Ik pak de volgende stapel uit mijn rugzak en heb nu de achterkant boven op mijn arm. Kippie Schiedam heeft de Indische rijsttafel in de aanbieding. Mijn gedachten zijn bij Kippie Schiedam, wanneer ik een moeder van de basisschool van mijn kinderen tegenkom. ‘Heeee! Lang niet gezien! Hoe is het met jou? En hoe is het met je kinderen? Lekker groot allemaal zeker hè?’ Ze weet blijkbaar van niks. Ik groet haar vriendelijk, heb geen zin in een uitgebreid verslag, dus antwoord met ‘Ja, zeker!’ en loop door. Om de hoek stromen de tranen over mijn wangen.
Wat wil ik toch graag meer en verder huilen. En wat wil ik eigenlijk juist ook helemaal nooit meer huilen. Het is confronterend dat ik er nooit meer van weg kan lopen. Een vriend van me, die begonnen is in mijn boek zei zo mooi: ‘Het was zo heftig dat ik het even aan de kant heb gelegd tot ik er weer in verder kan lezen. Ik heb die luxe om het aan de kant te leggen. Jij hebt dat niet.’
Nee. Ik heb dat niet.
Het leven gaat maar door.
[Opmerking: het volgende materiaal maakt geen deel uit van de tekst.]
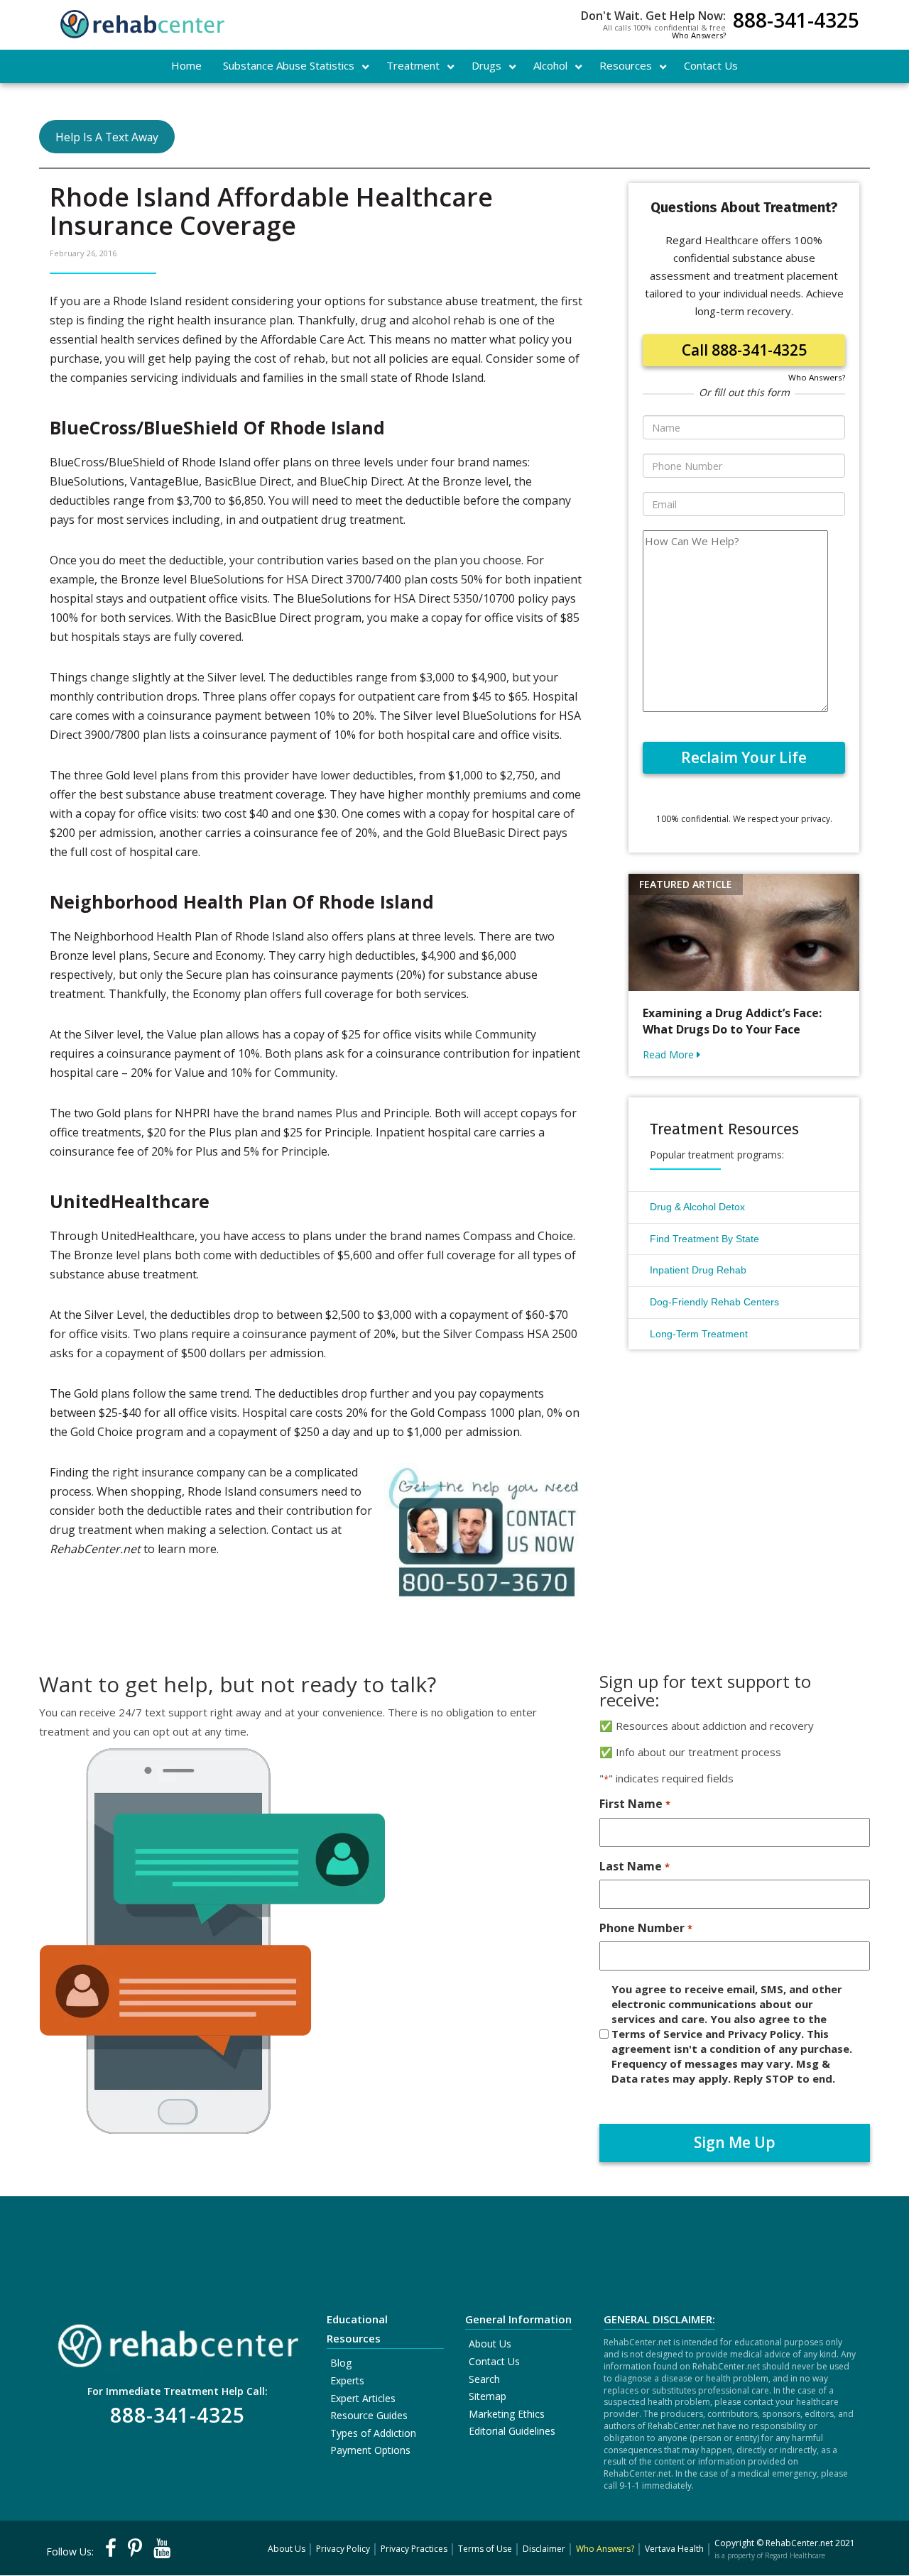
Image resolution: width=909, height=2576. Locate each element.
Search (484, 2379)
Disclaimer (544, 2549)
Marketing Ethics (507, 2414)
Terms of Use (485, 2549)
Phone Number (645, 1928)
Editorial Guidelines (512, 2431)
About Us (490, 2343)
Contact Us (494, 2361)
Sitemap (487, 2396)
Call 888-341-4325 (744, 350)
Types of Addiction (373, 2433)
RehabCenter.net (799, 2543)
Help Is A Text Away (106, 137)
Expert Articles (363, 2398)
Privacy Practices (414, 2549)
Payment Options (370, 2450)
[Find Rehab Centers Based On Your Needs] (177, 2340)
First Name (634, 1804)
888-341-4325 (796, 21)
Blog (341, 2362)
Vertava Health (674, 2549)
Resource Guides (369, 2415)
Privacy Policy (343, 2549)
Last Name (634, 1866)
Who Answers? (699, 35)
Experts (347, 2380)
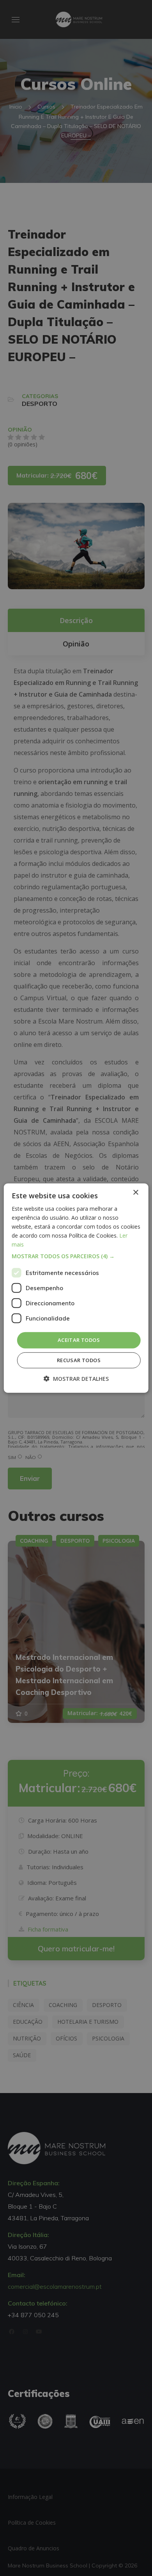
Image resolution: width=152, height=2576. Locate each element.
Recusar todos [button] (79, 1360)
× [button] (135, 1192)
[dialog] (76, 1287)
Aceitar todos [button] (79, 1339)
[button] (76, 1256)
Die knoop in mijn buik wordt weer groter en groter. Ik wil schreeuwen en weglopen van alles. Aan lotgenotengroepen heb ik lang niet zo’n behoefte gehad, maar inmiddels is het fijn dat ik lees dat die enorme tweestrijd binnen jezelf niet vreemd is, dat de grote emotie-wisselingen normaal zijn. Hoe groot je levenswens en -vreugde ook is, hoe hard je daarvoor je best ook doet, hoeveel je ook opkomt voor alles wat je kind was en is, het verlies draag je altijd bij je en ik zal moeten blijven zoeken naar de balans tussen de tijd voor deze continue verwerking en de tijd van alledag. 
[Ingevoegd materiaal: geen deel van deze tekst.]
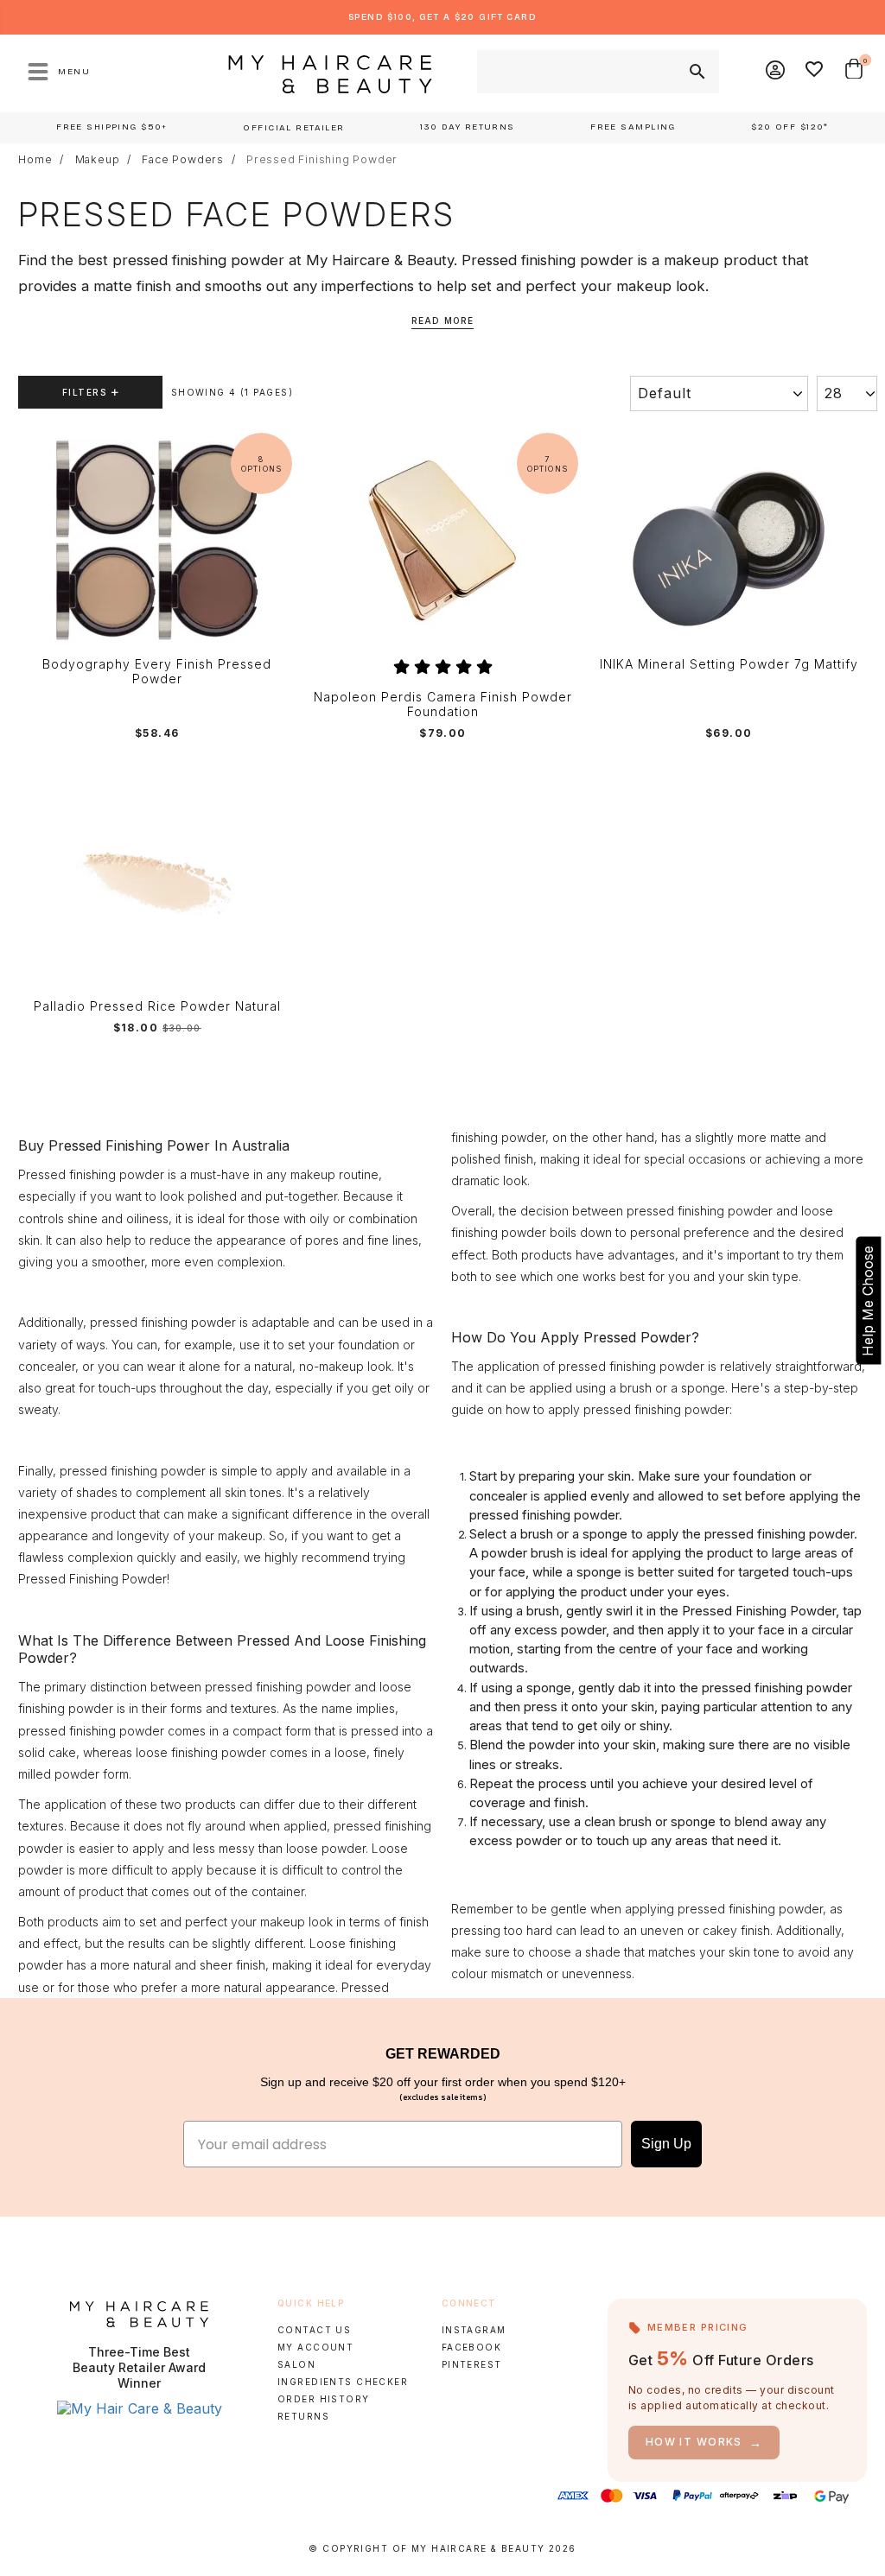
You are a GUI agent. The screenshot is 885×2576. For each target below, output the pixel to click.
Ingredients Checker (342, 2381)
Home (35, 160)
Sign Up (666, 2143)
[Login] (776, 72)
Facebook (471, 2347)
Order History (323, 2399)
Thuis gekomen ga ik een momentje zitten met een muziekje van Joska haar uitvaart, zet mijn hart open en luister. Daarna pak ik de doos met de boeken en inpakpapier. Ik maak vier rozen-boekenleggers en schrijf een tekst achterop. Na een maand stilte zijn er afgelopen weekend ineens weer vier bestellingen voor mijn boek uit onverwachte hoek. Ik ben niet alleen het boek, ik ben niet alleen het restaurant, ik ben niet alleen een vrolijk en sterk persoon, ik ben ook een moeder die haar dochter is verloren. Ik laat deze keiharde waarheid maar weer eens goed tot me doordringen.
Met aandacht, liefde en Joska knip ik het cadeaupapier in een rechthoek en vouw dat om ons boek. Jij en ik samen, liefie. Jij en ik samen.
En hoe mooi ik die momenten van inpakken ook vind, de pijn snijdt dwars door me heen.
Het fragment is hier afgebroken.